Post a screenshot of the FIVR window and the TPL window so I can see your settings.

The ThrottleStop Speed Shift settings still work the same for me. I have full control of my 10850K desktop CPU and I can use Speed Shift Max to run at any speed from 800 MHz to 5000 MHz and beyond. Some recent mobile CPUs can ignore the Speed Shift request values that ThrottleStop lets you enter. There is nothing I can do to fix that. If you have a problem, post pictures so I can see it.


----------



## webbmaster (Apr 21, 2022)

unclewebb said:


> Post a screenshot of the FIVR window and the TPL window so I can see your settings.
> 
> The ThrottleStop Speed Shift settings still work the same for me. I have full control of my 10850K desktop CPU and I can use Speed Shift Max to run at any speed from 800 MHz to 5000 MHz and beyond. Some recent mobile CPUs can ignore the Speed Shift request values that ThrottleStop lets you enter. There is nothing I can do to fix that. If you have a problem, post pictures so I can see it.


Thank you!
First 2 screenshots Attached from the beginning settings for your review! Hope it will work on12900HK...
Overclock menu and etc enabled in MSI bios.

and then 3.jpg about this:
PS. Same laptop same CPU - Only in last 964 beta - (Tried one more time) SpeedShift setting from TPL windows doesn't react  (so FID numbers on main ThrottleStop program screen not chaging to 4. 
Could Not make it work -when I put for example 4 as I did in previous beta 963 and it works as you can see on main screen in FID section (need to slow down this CPU that much sometimes)


----------



## unclewebb (Apr 21, 2022)

webbmaster said:


> Only in last 964 beta


I made a change recently to better support some older low power CPUs. It looks like that change is not compatible with your 12th Gen CPU. 

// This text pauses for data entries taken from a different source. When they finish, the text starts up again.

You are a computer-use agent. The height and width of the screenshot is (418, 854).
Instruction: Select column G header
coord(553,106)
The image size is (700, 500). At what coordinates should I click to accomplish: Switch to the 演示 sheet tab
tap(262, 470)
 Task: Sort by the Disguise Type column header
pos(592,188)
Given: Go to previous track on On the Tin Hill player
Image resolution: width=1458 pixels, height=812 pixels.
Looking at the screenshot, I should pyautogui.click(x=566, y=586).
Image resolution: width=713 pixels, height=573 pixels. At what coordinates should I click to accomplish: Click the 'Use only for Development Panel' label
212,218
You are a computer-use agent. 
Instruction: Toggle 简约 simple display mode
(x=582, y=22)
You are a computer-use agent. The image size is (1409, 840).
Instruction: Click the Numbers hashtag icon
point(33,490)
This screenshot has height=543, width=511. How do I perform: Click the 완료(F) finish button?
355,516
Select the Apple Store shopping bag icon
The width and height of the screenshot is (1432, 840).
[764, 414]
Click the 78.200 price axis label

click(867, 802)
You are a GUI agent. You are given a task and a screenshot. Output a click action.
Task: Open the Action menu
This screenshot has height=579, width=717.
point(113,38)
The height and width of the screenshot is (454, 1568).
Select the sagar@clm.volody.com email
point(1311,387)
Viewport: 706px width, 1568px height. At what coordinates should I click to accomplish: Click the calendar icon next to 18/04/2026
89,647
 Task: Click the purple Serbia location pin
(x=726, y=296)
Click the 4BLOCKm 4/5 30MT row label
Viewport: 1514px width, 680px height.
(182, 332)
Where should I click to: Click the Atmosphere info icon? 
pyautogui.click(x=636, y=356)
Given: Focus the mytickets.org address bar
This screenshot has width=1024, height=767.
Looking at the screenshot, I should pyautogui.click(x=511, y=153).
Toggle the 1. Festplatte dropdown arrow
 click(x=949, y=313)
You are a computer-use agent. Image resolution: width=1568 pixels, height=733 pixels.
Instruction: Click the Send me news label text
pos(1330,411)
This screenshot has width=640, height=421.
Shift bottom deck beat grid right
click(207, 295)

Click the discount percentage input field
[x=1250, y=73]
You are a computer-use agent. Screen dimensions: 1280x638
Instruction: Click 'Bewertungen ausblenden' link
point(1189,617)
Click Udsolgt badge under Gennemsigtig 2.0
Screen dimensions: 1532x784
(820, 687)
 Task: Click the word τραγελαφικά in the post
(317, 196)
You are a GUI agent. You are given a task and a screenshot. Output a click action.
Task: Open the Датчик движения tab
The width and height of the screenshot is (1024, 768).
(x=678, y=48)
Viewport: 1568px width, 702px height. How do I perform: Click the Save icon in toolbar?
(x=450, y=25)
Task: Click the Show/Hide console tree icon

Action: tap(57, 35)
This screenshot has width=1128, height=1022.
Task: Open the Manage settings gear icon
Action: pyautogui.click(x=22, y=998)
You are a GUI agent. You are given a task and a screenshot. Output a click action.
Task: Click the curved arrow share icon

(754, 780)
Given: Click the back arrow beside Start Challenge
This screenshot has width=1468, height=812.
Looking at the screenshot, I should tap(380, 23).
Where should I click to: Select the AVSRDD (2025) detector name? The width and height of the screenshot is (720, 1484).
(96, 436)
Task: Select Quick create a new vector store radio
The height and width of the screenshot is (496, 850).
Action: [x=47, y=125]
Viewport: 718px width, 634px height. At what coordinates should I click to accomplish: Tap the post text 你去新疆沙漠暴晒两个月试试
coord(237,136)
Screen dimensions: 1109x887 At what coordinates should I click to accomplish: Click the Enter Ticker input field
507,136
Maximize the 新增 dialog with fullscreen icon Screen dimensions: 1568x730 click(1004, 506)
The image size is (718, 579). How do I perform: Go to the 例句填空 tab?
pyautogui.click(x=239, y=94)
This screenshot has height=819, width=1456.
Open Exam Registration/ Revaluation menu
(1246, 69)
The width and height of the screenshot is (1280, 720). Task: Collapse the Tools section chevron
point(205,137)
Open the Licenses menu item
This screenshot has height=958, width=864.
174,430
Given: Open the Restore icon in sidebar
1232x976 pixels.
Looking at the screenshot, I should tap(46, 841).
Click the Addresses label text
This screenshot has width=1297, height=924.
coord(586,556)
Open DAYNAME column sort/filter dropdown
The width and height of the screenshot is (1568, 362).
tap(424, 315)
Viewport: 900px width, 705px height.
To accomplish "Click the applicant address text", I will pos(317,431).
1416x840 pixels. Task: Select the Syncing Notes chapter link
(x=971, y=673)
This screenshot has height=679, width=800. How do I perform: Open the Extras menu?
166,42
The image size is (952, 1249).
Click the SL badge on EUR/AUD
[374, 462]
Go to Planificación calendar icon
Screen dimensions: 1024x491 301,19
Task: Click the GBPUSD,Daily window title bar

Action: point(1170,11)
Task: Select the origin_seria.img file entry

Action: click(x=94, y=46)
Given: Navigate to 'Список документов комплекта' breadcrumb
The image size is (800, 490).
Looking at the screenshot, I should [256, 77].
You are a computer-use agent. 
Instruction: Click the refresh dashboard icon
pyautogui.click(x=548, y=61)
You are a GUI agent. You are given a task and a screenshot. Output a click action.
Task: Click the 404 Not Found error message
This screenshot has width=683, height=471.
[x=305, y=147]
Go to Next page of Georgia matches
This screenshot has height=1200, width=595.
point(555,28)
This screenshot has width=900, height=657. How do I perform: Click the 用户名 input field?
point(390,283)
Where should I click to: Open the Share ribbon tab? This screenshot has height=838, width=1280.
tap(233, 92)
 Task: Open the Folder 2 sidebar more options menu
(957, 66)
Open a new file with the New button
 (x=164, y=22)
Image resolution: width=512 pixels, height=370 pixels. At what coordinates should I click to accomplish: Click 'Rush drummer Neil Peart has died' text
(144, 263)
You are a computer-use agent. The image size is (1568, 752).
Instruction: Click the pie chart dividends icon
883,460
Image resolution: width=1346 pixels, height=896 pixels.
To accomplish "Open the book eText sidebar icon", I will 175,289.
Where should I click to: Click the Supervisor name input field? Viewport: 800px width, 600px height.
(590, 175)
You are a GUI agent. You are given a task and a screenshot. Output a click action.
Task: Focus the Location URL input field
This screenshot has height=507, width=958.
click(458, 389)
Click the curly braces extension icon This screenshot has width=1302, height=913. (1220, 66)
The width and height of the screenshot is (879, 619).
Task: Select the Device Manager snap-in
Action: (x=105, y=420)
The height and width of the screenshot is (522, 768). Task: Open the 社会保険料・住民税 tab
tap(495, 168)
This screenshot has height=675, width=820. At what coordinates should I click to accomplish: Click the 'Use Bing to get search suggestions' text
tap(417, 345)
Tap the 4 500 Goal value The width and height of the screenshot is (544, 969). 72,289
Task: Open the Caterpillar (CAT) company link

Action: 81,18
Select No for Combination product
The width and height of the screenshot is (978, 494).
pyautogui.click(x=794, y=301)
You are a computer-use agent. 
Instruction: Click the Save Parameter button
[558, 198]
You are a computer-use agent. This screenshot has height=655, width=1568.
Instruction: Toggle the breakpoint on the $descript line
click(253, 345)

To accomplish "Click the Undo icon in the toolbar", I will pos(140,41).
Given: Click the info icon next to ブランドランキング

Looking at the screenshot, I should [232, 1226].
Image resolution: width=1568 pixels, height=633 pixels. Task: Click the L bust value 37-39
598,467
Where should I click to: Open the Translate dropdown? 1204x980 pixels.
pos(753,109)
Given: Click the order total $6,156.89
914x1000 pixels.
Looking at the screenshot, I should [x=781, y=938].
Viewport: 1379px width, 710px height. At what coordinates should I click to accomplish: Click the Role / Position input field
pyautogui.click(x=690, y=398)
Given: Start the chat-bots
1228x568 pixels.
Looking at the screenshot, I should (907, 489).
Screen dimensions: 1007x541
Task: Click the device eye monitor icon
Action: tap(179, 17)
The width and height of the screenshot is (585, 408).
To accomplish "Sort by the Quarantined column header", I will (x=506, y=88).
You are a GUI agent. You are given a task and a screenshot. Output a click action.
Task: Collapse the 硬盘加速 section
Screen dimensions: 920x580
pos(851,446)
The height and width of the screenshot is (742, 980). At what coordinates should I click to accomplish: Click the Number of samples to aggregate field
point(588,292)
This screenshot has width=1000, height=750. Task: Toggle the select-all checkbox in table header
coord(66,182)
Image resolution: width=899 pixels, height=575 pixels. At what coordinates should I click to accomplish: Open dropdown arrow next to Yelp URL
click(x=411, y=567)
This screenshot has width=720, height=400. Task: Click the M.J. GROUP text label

Ii will be a few days but I will do some fine tuning to keep both old and new CPUs happy. I will send you a beta when it is ready for testing. Thanks for reporting this.


----------



## webbmaster (Apr 21, 2022)

unclewebb said:


> I made a change recently to better support some older low power CPUs. It looks like that change is not compatible with your 12th Gen CPU.
> 
> Ii will be a few days but I will do some fine tuning to keep both old and new CPUs happy. I will send you a beta when it is ready for testing. Thanks for reporting this.


My pleasure! Sure, thank you!
And no info visible why it is not working in general FIVR on 12900HK?


----------



## unclewebb (Apr 21, 2022)

webbmaster said:


> And no info visible why it is not working in general FIVR on 12900HK?


Your FIVR screenshot shows that the BIOS has locked out CPU voltage control. 
Setting the lock bit also locks out turbo overclocking and the turbo ratio limits. 

You might only be able to make these adjustments when you are in the BIOS. As soon as Windows boots up, if that one lock bit is set by the BIOS, ThrottleStop has no access to any of the locked features.


----------



## webbmaster (Apr 26, 2022)

Question about PROSHOT for GE76 MSI with 12900HK - I read your comment explanations before about it - but what do you recommend for this quite powerful good  chassis to setup-
98C? 97C? if Intel give TJmax 100C?!

PS. and this CPU could run 46-48x on his all cores but there is not so much since in it?  Better keep as it going but user TDP changes - right?
Thinking about manual in bios to do that and still use even locked TS for TDP changes etc


----------